A common question from Azure Information Protection administrators revolves around how they can decrypt protected messages and documents as part of eDiscovery processes. The purpose of this article is to describe common, supported approaches to performing eDiscovery across mailboxes and PST files.
Discovery First Approach
No matter what service or software your organization uses for eDiscovery, it's important to perform a first-pass discovery on the mailbox or PST file. In general, that pattern looks like:
Export mailbox to PST file (not necessary with Office 365 eDiscovery).
Use eDiscovery tool to perform discovery on contents.
Generate PST of in-scope items.
Use decryption tool to provide decrypted output of PST.
Complete import by adding decrypted output to eDiscovery tool.
Ideally, the eDiscovery process occurs prior to export, but in many organizations that's not the case.
Note: Office 365 Security and Compliance Center eDiscovery performs discovery prior to export. See below for additional details.
Office 365 eDiscovery
eDiscovery in Office 365 Security and Compliance Center is capable of searching for encrypted itemsprior to export. This has a few benefits. First, the output PST file, while still requiring decryption, will be much smaller than the raw mailbox dump. Mailboxes where eDiscovery is performed as the first step will see their size decreased by up to 96%. Office 365 Security and Compliance Center will be able to reason over protected content stored in Exchange online and export all discovered items, included the encrypted messages, to a PST file. Optionally, it can decrypt the encrypted mail on export. It should be noted that these decrypted mail items will be stored as individual files rather than bundled as a PST and today cannot decrypt protected attachments.
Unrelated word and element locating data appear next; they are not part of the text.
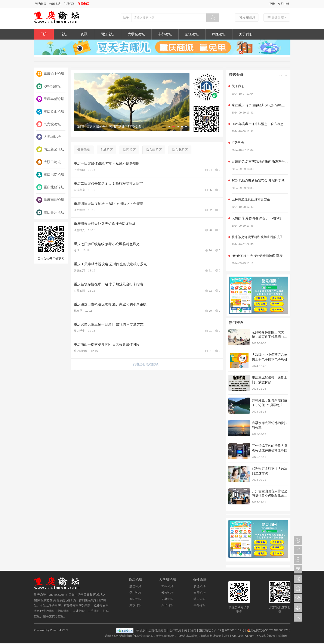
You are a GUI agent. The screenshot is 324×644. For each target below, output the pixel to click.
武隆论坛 (219, 34)
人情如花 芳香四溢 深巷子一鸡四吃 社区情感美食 (260, 218)
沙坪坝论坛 (49, 86)
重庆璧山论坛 (50, 112)
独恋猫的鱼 (81, 351)
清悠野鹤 (79, 210)
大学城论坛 (136, 34)
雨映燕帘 (79, 190)
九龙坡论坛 (49, 124)
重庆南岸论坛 (50, 200)
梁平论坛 (167, 605)
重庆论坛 (205, 630)
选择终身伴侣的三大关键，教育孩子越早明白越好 (269, 337)
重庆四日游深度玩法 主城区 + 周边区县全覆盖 (109, 204)
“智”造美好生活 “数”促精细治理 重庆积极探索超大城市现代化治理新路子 (260, 256)
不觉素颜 (79, 170)
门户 (44, 34)
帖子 (126, 18)
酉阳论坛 (135, 599)
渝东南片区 (154, 150)
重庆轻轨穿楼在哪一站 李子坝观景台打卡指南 (108, 284)
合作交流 (175, 630)
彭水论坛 (135, 605)
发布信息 (247, 18)
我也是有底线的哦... (147, 364)
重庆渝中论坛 (50, 74)
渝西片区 (129, 150)
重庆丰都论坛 (50, 99)
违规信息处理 (157, 630)
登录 (272, 4)
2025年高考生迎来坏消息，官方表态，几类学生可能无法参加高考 (260, 124)
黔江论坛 (135, 586)
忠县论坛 (167, 599)
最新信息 (84, 150)
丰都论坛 (165, 34)
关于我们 (246, 34)
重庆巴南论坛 (50, 174)
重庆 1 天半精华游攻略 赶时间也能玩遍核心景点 (110, 264)
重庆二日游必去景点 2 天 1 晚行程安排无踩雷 (108, 184)
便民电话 (83, 4)
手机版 (141, 630)
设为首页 (41, 4)
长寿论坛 (167, 593)
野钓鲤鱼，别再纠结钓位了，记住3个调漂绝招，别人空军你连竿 (269, 405)
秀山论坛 (135, 593)
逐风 (77, 250)
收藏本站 (55, 4)
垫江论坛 (192, 34)
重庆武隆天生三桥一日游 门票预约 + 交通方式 (109, 324)
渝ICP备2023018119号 (229, 630)
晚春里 (78, 310)
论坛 (64, 34)
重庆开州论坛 (50, 212)
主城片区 (106, 150)
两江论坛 (108, 34)
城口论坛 (199, 599)
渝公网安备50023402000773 (268, 630)
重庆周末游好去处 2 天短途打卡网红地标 (105, 224)
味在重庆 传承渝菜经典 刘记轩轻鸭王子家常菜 (260, 105)
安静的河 (79, 270)
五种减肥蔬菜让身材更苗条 (251, 199)
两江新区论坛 (50, 150)
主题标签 (69, 4)
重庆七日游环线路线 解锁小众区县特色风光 (107, 244)
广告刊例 (238, 142)
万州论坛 (167, 586)
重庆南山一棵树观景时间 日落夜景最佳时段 (107, 344)
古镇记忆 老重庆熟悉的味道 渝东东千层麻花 (260, 162)
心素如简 (79, 290)
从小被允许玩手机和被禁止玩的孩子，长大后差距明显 (260, 237)
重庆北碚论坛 (50, 187)
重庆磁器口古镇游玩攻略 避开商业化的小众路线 (110, 304)
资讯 (84, 34)
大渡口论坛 (49, 162)
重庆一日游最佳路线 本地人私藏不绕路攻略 (107, 163)
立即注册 (283, 4)
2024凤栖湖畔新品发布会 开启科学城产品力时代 (260, 180)
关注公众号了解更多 (51, 242)
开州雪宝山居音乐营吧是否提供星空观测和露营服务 (269, 496)
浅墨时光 (79, 230)
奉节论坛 (199, 593)
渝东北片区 (180, 150)
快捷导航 (275, 18)
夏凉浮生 (79, 331)
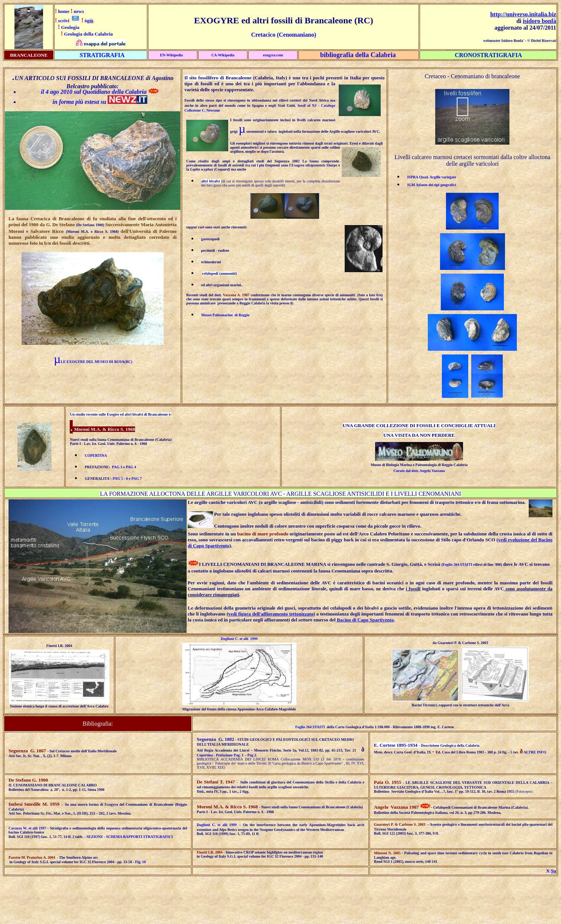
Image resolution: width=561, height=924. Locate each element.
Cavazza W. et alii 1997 (27, 828)
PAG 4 (131, 467)
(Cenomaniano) (296, 34)
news (79, 11)
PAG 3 (117, 467)
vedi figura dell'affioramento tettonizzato (271, 614)
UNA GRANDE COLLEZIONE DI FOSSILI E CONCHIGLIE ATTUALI (419, 425)
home (64, 11)
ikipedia (228, 55)
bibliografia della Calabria (358, 55)
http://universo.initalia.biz (523, 14)
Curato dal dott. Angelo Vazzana (419, 471)
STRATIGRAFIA (102, 55)
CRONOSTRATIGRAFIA (488, 55)
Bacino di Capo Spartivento (365, 620)
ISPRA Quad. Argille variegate (432, 177)
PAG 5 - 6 (120, 478)
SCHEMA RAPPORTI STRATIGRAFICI (140, 837)
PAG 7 (137, 478)
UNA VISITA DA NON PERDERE (419, 435)
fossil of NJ (307, 105)
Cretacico (263, 34)
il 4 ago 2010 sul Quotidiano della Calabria (95, 92)
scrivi (64, 20)
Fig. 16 (140, 862)
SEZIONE (95, 837)
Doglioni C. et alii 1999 (239, 639)
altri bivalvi (211, 181)
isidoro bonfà (539, 21)
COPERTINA (96, 455)
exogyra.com (273, 55)
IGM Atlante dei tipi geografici (432, 184)
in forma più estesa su (80, 102)
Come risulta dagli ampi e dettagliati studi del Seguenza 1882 (244, 161)
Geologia (70, 27)
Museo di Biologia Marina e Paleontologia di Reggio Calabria (419, 465)
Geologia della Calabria (89, 34)
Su (553, 871)
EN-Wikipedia (171, 55)
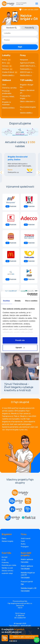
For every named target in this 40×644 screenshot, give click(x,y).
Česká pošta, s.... (26, 69)
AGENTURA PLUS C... (28, 66)
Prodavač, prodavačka (7, 92)
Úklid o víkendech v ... (28, 103)
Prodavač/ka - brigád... (26, 97)
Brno (6, 63)
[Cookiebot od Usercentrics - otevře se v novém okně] (28, 294)
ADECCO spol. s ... (27, 72)
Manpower (24, 60)
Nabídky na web (7, 568)
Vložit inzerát (26, 538)
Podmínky (5, 562)
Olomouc (8, 69)
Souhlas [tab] (6, 301)
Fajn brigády (25, 578)
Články (4, 538)
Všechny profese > (8, 108)
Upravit (20, 348)
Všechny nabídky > (26, 112)
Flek (22, 584)
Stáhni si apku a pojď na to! (24, 637)
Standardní (11, 28)
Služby (23, 544)
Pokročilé (29, 28)
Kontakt (5, 557)
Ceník (23, 541)
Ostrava (7, 66)
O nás (4, 560)
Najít (20, 47)
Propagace (25, 546)
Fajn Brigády (25, 568)
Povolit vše (20, 340)
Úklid (4, 85)
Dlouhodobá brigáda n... (28, 108)
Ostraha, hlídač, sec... (8, 98)
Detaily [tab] (18, 301)
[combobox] (20, 33)
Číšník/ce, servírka (9, 88)
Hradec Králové (10, 72)
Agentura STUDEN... (28, 63)
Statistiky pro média (9, 565)
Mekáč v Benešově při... (27, 92)
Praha (7, 60)
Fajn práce (25, 562)
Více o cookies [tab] (31, 301)
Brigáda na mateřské (7, 103)
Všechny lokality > (8, 75)
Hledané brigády (8, 541)
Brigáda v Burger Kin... (27, 86)
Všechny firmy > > (26, 75)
Office 365 eDiscovery can generate three types of PST output:
Messages and attachments protected with Azure Information Protection, as long as they originated in the tenant where eDiscovery is performed, will be indexed and included with the indexed export. Items that couldn't be decrypted due to originating from an external tenant will be included in the partially indexed output. Once the export of choice is complete, the PST can be processed by the decryption cmdlet, which will result in a PST that contains no encrypted content.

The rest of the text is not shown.